§ Work instruction
Can you pull out each line of the data below that includes the word "pixels"?

§ Given data
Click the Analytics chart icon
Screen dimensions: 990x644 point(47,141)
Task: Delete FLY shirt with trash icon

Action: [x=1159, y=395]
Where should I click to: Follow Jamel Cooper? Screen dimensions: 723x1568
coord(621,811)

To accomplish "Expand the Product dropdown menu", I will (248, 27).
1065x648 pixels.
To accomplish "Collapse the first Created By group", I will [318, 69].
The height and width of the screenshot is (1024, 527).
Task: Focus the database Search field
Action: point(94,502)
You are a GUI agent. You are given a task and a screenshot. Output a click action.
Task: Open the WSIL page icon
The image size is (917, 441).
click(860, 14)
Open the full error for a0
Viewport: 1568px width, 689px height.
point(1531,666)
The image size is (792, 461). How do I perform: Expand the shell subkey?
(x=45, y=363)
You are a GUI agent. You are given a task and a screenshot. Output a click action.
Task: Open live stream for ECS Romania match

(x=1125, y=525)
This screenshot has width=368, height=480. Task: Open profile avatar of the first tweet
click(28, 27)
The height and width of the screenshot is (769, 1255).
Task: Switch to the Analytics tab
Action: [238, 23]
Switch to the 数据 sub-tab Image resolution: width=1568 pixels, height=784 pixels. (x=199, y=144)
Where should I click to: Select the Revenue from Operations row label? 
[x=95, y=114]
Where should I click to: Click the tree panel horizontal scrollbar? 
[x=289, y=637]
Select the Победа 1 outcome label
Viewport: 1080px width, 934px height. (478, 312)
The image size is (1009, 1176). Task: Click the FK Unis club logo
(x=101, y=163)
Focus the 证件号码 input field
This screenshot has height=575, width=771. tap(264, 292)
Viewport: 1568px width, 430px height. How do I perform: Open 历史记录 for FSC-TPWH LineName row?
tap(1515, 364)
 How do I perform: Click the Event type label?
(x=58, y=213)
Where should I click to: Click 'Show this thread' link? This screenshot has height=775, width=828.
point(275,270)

§ Response area
1065x648 pixels.
Switch to the 数据 sub-tab Image resolution: width=1568 pixels, height=784 pixels. (x=199, y=144)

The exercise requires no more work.